Many Barcelona fans were distraught at the end of Messi's glittering, trophy-laden career at the club he joined as a schoolboy.
But the arrival of Barcelona's all-time record scorer with 682 goals will boost PSG's ambitions to win the Champions League for the first time. Messi won four Champions League titles while at Barcelona, as well as 10 La Liga titles.
"It's going to be mad. After all, it's a legend who is arriving," said Florent Chauveau, a PSG fan who has been back and forth to the Bourget airport outside Paris every day since Sunday in the hope of seeing Messi arrive.
"I hope he knows it's been three days that we have been waiting and that he doesn't set off in his van without a little wave."
Fans at Bourget airport on Tuesday chanted: "Messi, Messi, Messi."
Messi is the latest big-name arrival at PSG on a free transfer this summer after coach Mauricio Pochettino's side snapped up Spanish defender Sergio Ramos after he left Real Madrid. Dutch midfielder Georginio Wijnaldum also joined after running down his contract with Liverpool.

— Provided material —

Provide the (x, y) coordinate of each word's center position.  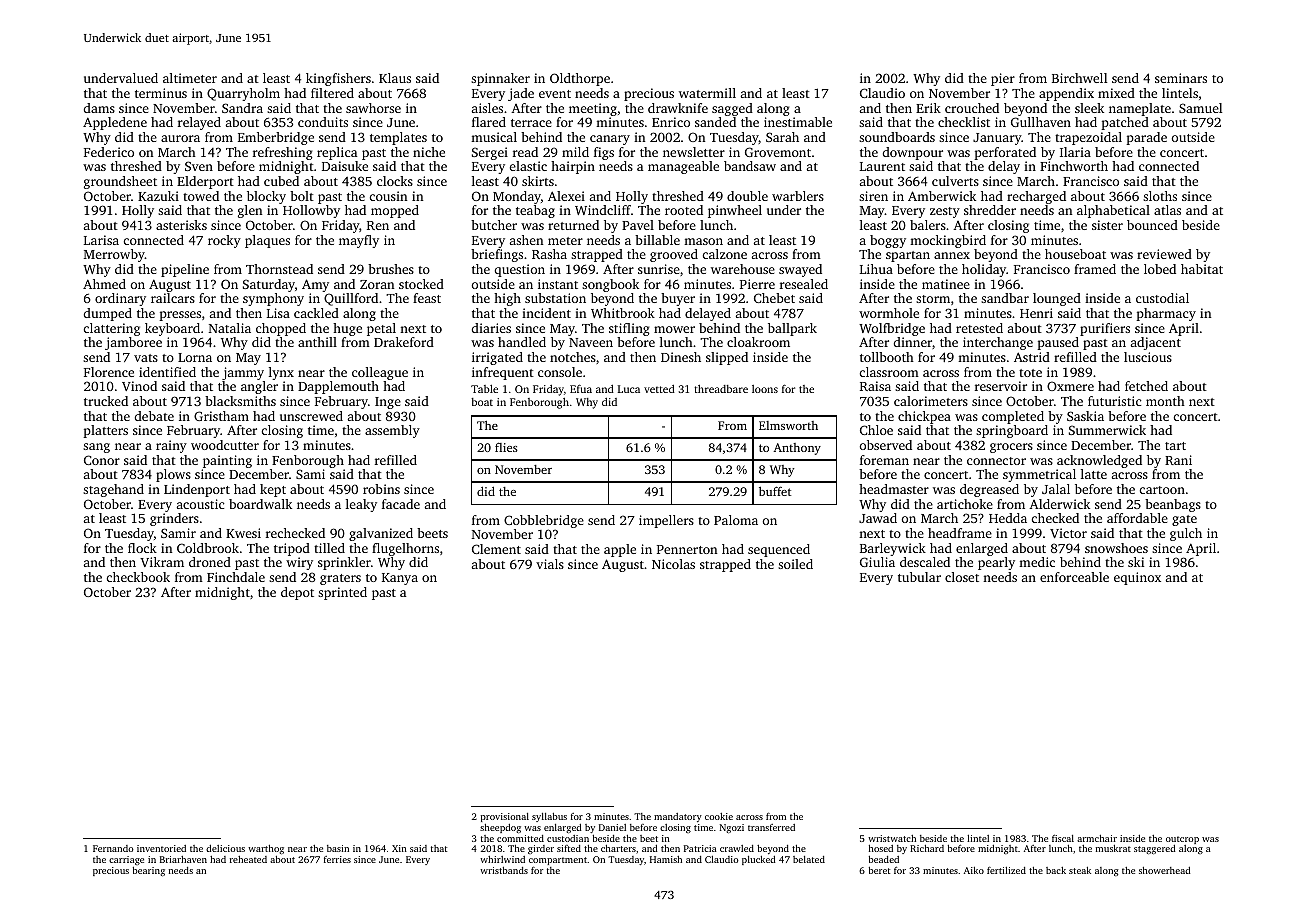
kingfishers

— Problems to work on —
1 – In the passage about Messi's move to PSG, why has Florent Chauveau been going to the Bourget airport every day since Sunday? Answer in one to three sentences.
2 – Write the next few sentences of the passage about Messi joining PSG, starting after its last sentence.

— Final answers —
1 – He has been going back and forth to the Bourget airport outside Paris every day since Sunday in the hope of seeing Messi arrive.

2 –
Italy's Euro 2020-winning goalkeeper Gianluigi Donnarumma has also joined after his contract with AC Milan ran out, while Moroccan fullback Achraf Hakimi joined from Inter Milan for a reported 60 million euros ($70 million).
The arrival of Messi, whose last contract with Barcelona was worth a total of 555 million euros and reported to be the most lucrative in world sport, is also set to provoke a renewed new debate about UEFA's financial fair play rules.
The rules were first introduced in 2009 to restrict some of the worst excesses of the game but have been criticised by some leading figures for being ineffective.